Do Your Due Diligence
Do Your Due Diligence
If you’ve been investing for any length of time, you’ve probably heard the title phrase often. People say it because it is so important. Yet there are many investors who just don’t do it. Or they do it too much and become infected with analysis paralysis. They never pull the trigger because they over-analyze everything. Real estate investing involves risk. You just have to mitigate the risk enough to feel comfortable. Or you have to say no to the deal. Many investors turn down lots of deals until they find the right one. It’s much better to miss out on a good deal and turn it down than it is to invest in a bad deal.

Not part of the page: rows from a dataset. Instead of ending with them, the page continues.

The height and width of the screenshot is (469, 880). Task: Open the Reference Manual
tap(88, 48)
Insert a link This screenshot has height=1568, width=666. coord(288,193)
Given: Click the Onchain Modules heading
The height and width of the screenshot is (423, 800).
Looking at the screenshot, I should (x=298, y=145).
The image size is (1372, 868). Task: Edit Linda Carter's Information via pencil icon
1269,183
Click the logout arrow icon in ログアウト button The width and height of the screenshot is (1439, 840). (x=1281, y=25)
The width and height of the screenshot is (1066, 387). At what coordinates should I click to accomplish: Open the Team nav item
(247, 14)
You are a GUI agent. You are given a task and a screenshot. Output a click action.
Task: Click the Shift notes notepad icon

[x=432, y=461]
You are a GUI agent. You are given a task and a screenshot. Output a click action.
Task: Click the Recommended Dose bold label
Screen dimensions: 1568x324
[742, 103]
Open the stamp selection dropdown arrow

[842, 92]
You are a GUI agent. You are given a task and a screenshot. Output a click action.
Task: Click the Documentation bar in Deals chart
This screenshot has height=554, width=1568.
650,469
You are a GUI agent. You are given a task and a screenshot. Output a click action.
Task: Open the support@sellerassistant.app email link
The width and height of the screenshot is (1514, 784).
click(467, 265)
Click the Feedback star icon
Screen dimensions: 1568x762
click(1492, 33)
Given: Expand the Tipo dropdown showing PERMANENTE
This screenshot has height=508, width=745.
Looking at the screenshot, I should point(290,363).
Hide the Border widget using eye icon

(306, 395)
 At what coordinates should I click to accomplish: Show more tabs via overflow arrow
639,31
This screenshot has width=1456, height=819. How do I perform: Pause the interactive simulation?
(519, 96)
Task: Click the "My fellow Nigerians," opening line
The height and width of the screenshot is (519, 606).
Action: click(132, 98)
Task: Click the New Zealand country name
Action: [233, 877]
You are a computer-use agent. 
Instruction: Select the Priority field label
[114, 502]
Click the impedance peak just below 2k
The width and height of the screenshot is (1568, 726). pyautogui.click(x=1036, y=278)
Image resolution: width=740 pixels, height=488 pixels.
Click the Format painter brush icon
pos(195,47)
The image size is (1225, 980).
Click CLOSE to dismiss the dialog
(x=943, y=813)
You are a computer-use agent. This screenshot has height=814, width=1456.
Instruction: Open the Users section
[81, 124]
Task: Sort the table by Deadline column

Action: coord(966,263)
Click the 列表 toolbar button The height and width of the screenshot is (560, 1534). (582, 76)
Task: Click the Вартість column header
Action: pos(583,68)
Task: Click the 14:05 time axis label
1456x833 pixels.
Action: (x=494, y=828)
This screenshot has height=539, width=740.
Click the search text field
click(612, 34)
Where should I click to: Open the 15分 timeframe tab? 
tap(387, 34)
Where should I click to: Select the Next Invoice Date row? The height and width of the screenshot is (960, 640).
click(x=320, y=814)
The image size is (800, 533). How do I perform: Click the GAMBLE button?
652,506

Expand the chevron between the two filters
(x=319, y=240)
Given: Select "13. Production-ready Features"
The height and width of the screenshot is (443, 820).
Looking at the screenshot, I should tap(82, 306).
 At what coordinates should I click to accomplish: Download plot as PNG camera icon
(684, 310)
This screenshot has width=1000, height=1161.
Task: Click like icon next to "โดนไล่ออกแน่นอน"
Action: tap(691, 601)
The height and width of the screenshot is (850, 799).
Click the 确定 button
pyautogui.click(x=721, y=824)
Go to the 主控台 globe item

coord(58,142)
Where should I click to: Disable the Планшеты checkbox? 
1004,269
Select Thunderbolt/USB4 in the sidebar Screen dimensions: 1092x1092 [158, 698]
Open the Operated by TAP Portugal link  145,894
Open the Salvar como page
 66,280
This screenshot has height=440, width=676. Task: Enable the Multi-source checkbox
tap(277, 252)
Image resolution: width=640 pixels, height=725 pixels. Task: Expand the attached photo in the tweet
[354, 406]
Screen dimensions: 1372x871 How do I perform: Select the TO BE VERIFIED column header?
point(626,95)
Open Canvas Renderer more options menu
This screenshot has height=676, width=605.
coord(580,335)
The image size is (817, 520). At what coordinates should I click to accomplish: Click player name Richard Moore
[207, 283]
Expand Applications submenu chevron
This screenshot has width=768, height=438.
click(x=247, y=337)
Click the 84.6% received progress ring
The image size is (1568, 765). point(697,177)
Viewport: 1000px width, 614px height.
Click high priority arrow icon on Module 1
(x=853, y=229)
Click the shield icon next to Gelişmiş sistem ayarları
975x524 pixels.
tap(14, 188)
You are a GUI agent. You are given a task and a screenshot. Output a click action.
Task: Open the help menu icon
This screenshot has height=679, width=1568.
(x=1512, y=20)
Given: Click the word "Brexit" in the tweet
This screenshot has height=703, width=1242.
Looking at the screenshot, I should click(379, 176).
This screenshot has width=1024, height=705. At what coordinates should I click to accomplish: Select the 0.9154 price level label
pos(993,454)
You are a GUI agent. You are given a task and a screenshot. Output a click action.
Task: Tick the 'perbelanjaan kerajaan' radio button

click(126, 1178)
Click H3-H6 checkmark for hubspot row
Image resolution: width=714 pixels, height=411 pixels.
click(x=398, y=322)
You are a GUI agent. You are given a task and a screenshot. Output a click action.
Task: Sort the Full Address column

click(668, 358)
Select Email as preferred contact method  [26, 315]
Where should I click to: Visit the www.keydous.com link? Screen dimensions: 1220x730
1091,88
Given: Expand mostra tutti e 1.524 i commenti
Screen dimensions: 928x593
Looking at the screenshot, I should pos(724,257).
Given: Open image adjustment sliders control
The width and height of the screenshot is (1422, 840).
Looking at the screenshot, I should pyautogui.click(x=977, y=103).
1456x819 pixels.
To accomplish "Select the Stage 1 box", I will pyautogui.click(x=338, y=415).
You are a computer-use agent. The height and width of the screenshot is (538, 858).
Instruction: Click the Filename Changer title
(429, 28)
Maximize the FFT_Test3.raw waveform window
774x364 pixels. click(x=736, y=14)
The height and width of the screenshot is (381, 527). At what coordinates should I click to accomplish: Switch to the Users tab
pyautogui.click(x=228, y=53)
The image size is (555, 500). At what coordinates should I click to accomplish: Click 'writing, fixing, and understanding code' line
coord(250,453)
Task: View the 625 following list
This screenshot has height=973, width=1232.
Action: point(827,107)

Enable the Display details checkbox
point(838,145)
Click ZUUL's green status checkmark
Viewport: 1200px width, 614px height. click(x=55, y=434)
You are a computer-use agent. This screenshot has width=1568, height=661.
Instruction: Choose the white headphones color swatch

Here are 4 areas where it’s very worthwhile to spend some time on research:
1) Your Neighborhood
Whether you’re flipping single family homes or commercial skyscrapers, selling prices and rents are determined by the properties around the deal. The more you know about property values, the more accurately you can determine what to pay for a property. This will also help you know your exit plan before you invest, which is so important. For instance, if you flip a house and it doesn’t sell, could you turn it into a rental property that cash flows?
2) Your Financing
Every type of financing has its pros and cons. What kind of relationship do you have with the people who will finance your project? Are they willing to work with you if something goes wrong? Determine the costs of your financing. Remember that they put a lot of hidden costs and fees when you are seeking a loan. Will the costs of obtaining hard money, or splitting profits with an equity investor make the project unattractive?
3) Your Rehab or Construction Costs
It is very difficult to estimate the costs to fix up or build a property completely and accurately. But the more you know about construction, the better your estimates will become. It is always good to add an additional percentage to the costs you estimate, to cover unforeseen issues. That percentage can shrink as you become better at estimating but it should never disappear.In addition to your estimates, you should obtain several bids. The cost to perform a job can vary wildly among contractors. The problem among the bids is that you may not know which contractors will perform to the standards you expect. Not only do you want to research the contractor’s prices. You want to research their capability as well. Check out: Their licenses, references from past job, any complaints registered against them, and speak with the city inspectors who see their work regularly and may be able to recommend better ones.
4) Your Time
You may be the best house painter in the world. That doesn’t mean you should do all the painting on your deals. Where is your time best spent? You can save $10,000 in 15 minutes if you spend your time negotiating better deals instead of painting. Figure out the best use of your time and concentrate in that area. You may have to allocate your time differently on each deal. But if you stick with one type of investing, you should start seeing patterns after you have completed a few. Then determine the cost of your time. What is a decent profit to you for the work you have put into a deal. If a deal won’t meet that criteria, turn it down.
All of the research you put in up front helps mitigate risk on the back end. Good upsides with limited downside risk are the criteria for a truly profitable deal.